Tuesday, December 05, 2006

Model Envy - A Post On Economists



I'm allowed to bash economists a little, given that I belong to that stuffy group myself. And boy do we deserve some bashing. Via Atrios, I read the following from Angry Bear:

Robin Hanson thinks we economists are poorly treated:

Consider how differently the public treats physics and economics. Physicists can say that this week they think the universe has eleven dimensions, three of which are purple, and two of which are twisted clockwise, and reporters will quote them unskeptically, saying "Isn't that cool!" But if economists say, as they have for centuries, that a minimum wage raises unemployment, reporters treat them skeptically and feel they need to find a contrary quote to "balance" their story. I see the same pattern with my students - they'll easily believe physics claims, but are very reluctant to entertain standard economics claims.

The obvious next step (which Hanson takes) is to deplore the low level of economic education among nonexperts. If only, we sigh, sipping our Scotch through a plastic straw, if only those unwashed masses would kneel in front of our erudite mathematical models as eagerly as the do in front of those physics models. If only, we sigh, and fade back into the world where a mathematical model is fitted more because it's the simplest one to solve than because it would be the right one to use.
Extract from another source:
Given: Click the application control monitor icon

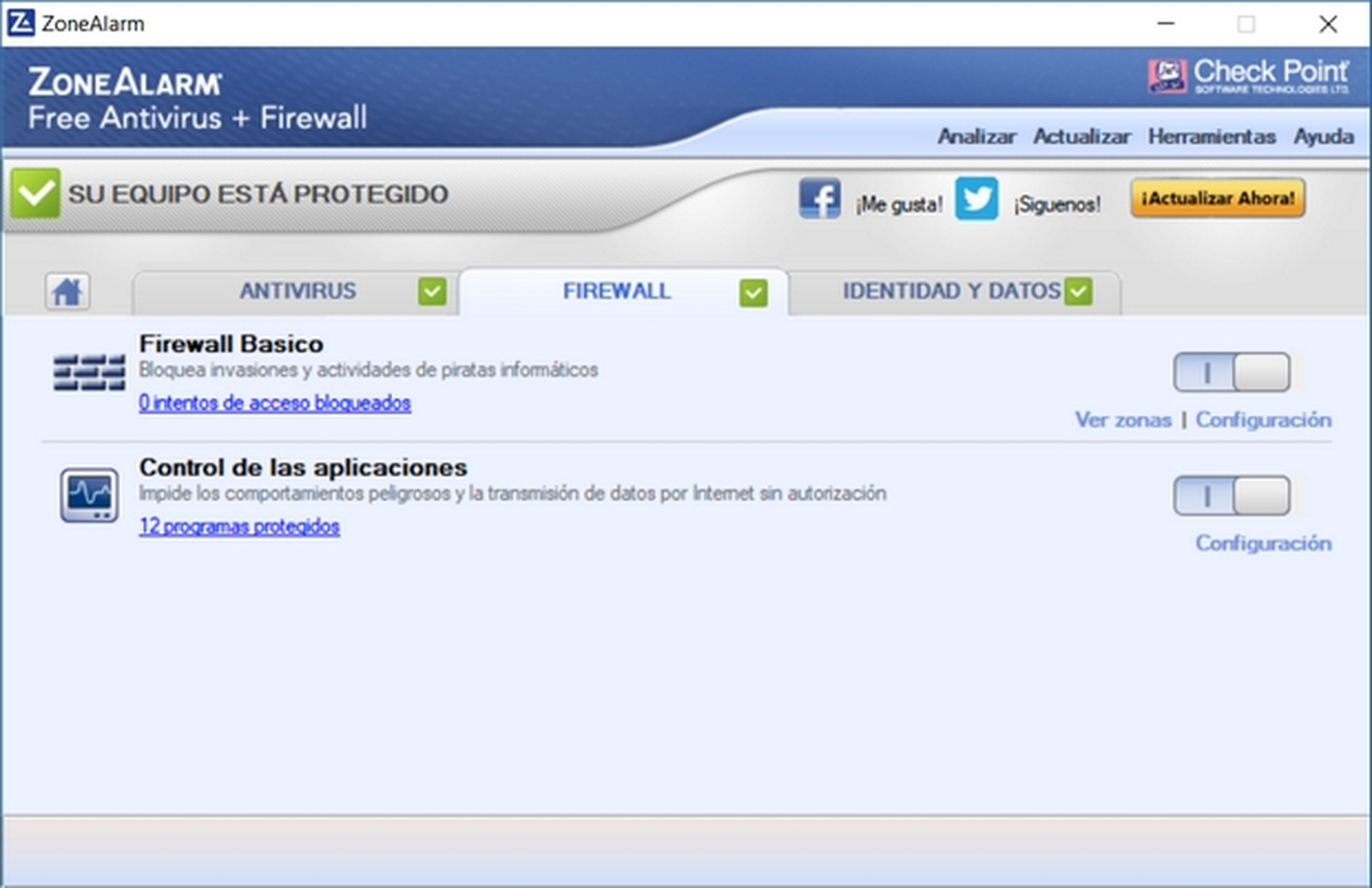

It sounds a lot like religion to me. Also like penis envy, in the sense that physics is a hard science, a rigorous science and one in which researchers climax early. So enviable. Economics, on the other hand, is a social science, a soft science, and one in which Milton Friedman was still quoted right before his death at a very ripe old age. - Shall I tell you what we economists really want? We want you to find our simple models far too difficult mathematically to follow, so difficult, indeed, that you must just accept them without understanding them at all. And we want you to confuse reality with our models or perhaps even prefer our models to reality. A few temples to us would be nice, too.

I sound angry here, and I am, a little, because model envy or physics envy or whatever you want to call it takes a tool and makes it into the thing itself. It's reality we are trying to explain, after all, not some sterile and often stationary world with no uncertainty or informational asymmetries and with assumptions never fulfilled in many real world markets.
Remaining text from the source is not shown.